#### DOCUMENT EXTRACT:

US-12626699-B2 - Voice recognition device, voice recognition method, and non-transitory computer readable recording medium

US12626699B2US 12626699 B2US12626699 B2US 12626699B2US-12626699-B2

Abstract

A voice recognition device includes an estimation unit that compares a plurality of pieces of registration voice data stored in a database with input voice data uttered by a speaker who gets on a mobile body to estimate a registration command corresponding to the input command, a presentation unit that presents an estimation result, a second acquisition unit that acquires an error instruction indicating that the estimation result is an error, a determination unit that, in a case where the error instruction is acquired, determines a correct command corresponding to the input command based on an operation by the speaker, and a database management unit that stores the correct command and the input voice data in the database in association with each other.

Inventors

Takahiro Kamai
Katsunori DAIMO
Misaki DOI
Kousuke ITAKURA

Assignees

PANASONIC INTELLECTUAL PROPERTY CORPORATION OF AMERICA

Dates

Publication Date: 20260512
Application Date: 20231204
Priority Date: 20210607

Claims (13)

1 . A voice recognition device that performs voice recognition on a command of a mobile body, the device comprising: a database storing a plurality of pieces of registration voice data of a plurality of registration commands uttered by a speaker in advance; and a processor that performs operations including: acquiring input voice data of an input command uttered by the speaker who gets on the mobile body; comparing the plurality of pieces of registration voice data with the input voice data to estimate a registration command corresponding to the input command; presenting an estimation result; acquiring an error instruction indicating that the estimation result is an error; determining, in a case where the error instruction is acquired, a correct command corresponding to the input command based on an operation by the speaker; controlling the mobile body based on the correct command; storing, in the database, the correct command and the input voice data in the database in association with each other, to update the database; and repeating at least the acquiring input voice data, and the comparing using the updated database, wherein, in the determining, the processor estimates a correct command based on a monitoring result of an operation on the mobile body after input of the error instruction, and presents, in a case where stopping of the mobile body is detected, the estimated correct command, acquires a check instruction for the estimated correct command, and determines the correct command based on the check instruction.
2 . The voice recognition device according to claim 1 , wherein, in the determining, the processor presents a plurality of correct candidate commands, acquires a selection instruction for selecting one correct candidate command from among the plurality of correct candidate commands, and determines the one correct candidate command as the correct command.
3 . The voice recognition device according to claim 2 , wherein the processor presents the plurality of registration commands sorted in descending order of similarity between the input voice data and the plurality of pieces registration voice data, as the plurality of correct candidate commands.
4 . The voice recognition device according to claim 1 , wherein the processor monitors, after input of the error instruction, an operation input to the mobile body and determines the correct command based on a monitoring result.
5 . The voice recognition device according to claim 1 , wherein, in the determining, the processor holds, in a memory, the input voice data corresponding to the input command to which the error instruction is input, and presents, in the case where the stopping of the mobile body is detected, the estimated correct command in conjunction with reproduction of the input voice data held in the memory.
6 . The voice recognition device according to claim 5 , wherein the processor presents, in a case where the check instruction indicating that the estimated correct command is an error is acquired, the plurality of registration commands as correct candidate commands, acquires a selection instruction for selecting one correct candidate command from among the plurality of registration commands, and determines the one correct candidate command as the correct command.

#### PROVIDED MATERIAL:
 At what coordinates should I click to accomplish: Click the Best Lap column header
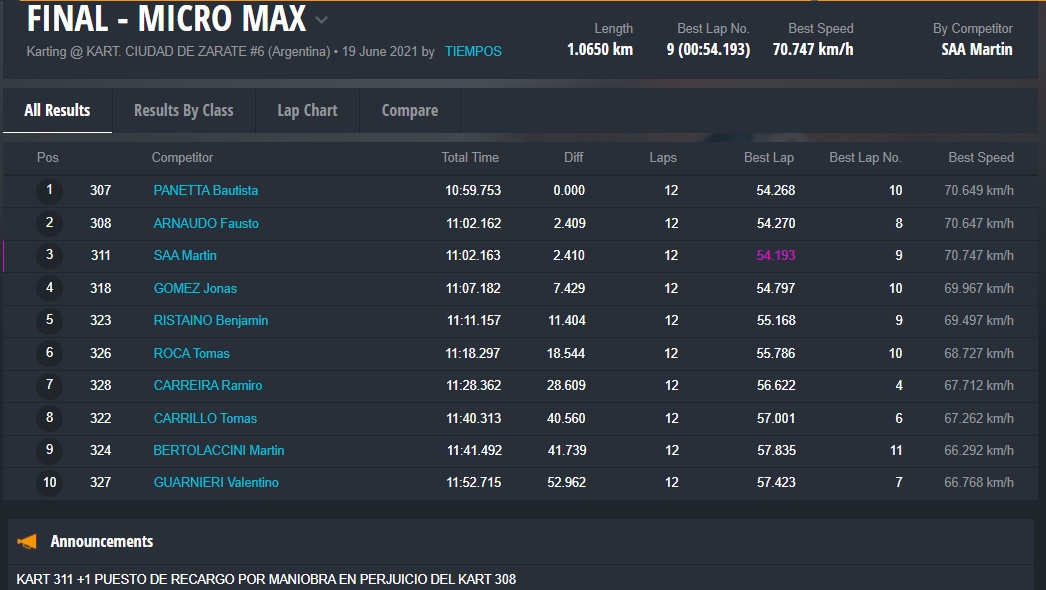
--
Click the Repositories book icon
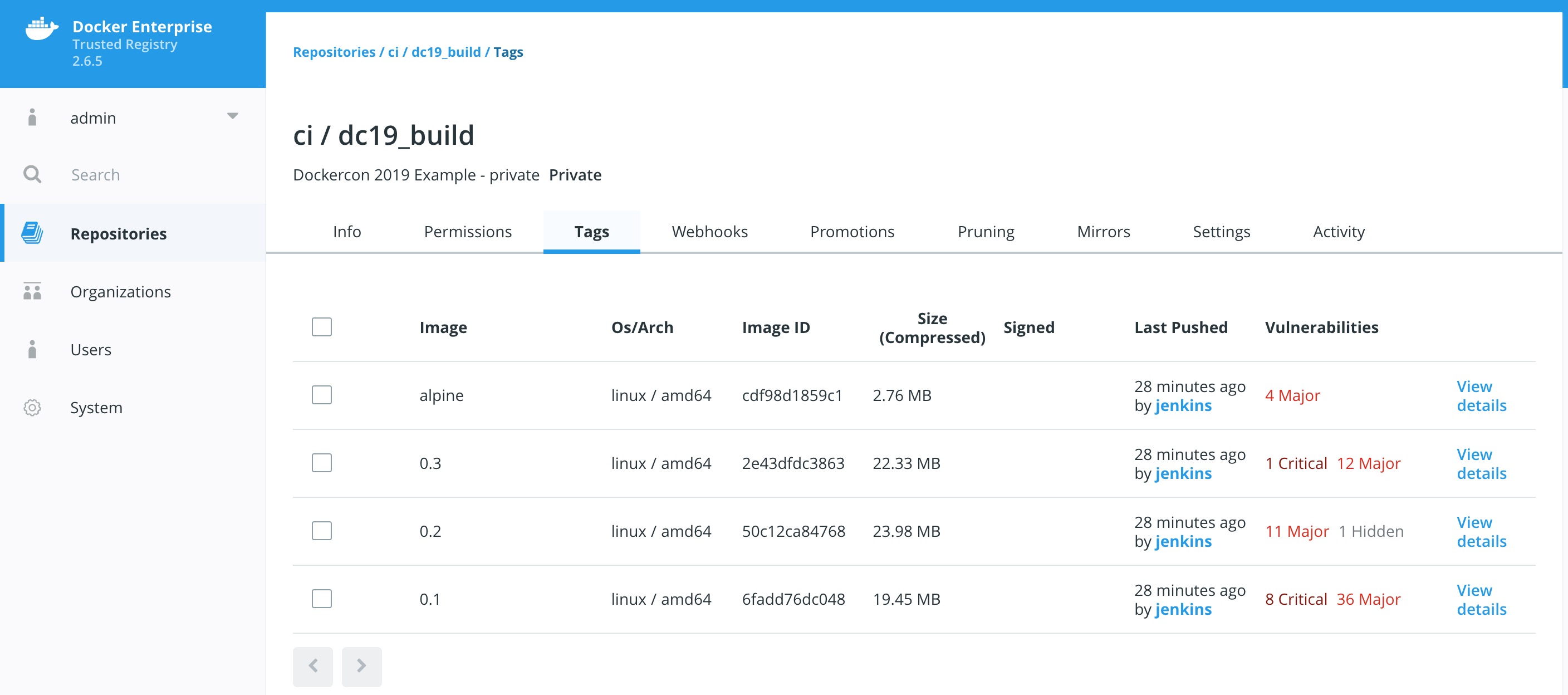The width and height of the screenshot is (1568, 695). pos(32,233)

#### CHALLENGES:
A: Which assignee does the voice recognition patent name?
B: Continue the voice recognition patent, beginning after the last claim shown.
Nothing in the listing is needed for what comes next.

#### ANSWERS:
A: PANASONIC INTELLECTUAL PROPERTY CORPORATION OF AMERICA

B:
7 . The voice recognition device according to claim 6 , wherein the processor presents the plurality of registration commands sorted in descending order of similarity between the plurality of pieces of registration voice data and the input voice data, as the correct candidate command.
8 . The voice recognition device according to claim 1 , wherein the processor compares a feature amount between the plurality of pieces of registration voice data and the input voice data to estimate the registration command corresponding to the input command.
9 . The voice recognition device according to claim 1 , wherein the processor compares a feature amount between the input voice data and voices of a plurality of registration speakers to identify a registration speaker corresponding to the speaker, and compares registration voice data of the plurality of registration commands with the input voice data for the identified registration speaker to estimate the registration command corresponding to the input command.
10 . The voice recognition device according to claim 1 , wherein the processor presents a message for prompting input of the error instruction only in a case where the estimation result is an error.
11 . The voice recognition device according to claim 10 , wherein the processor determines the correct command based on the operation by the speaker in a case where the error instruction is acquired within a predetermined timeout period, and determines that the estimation result is correct in a case where the error instruction is not acquired within the predetermined timeout period.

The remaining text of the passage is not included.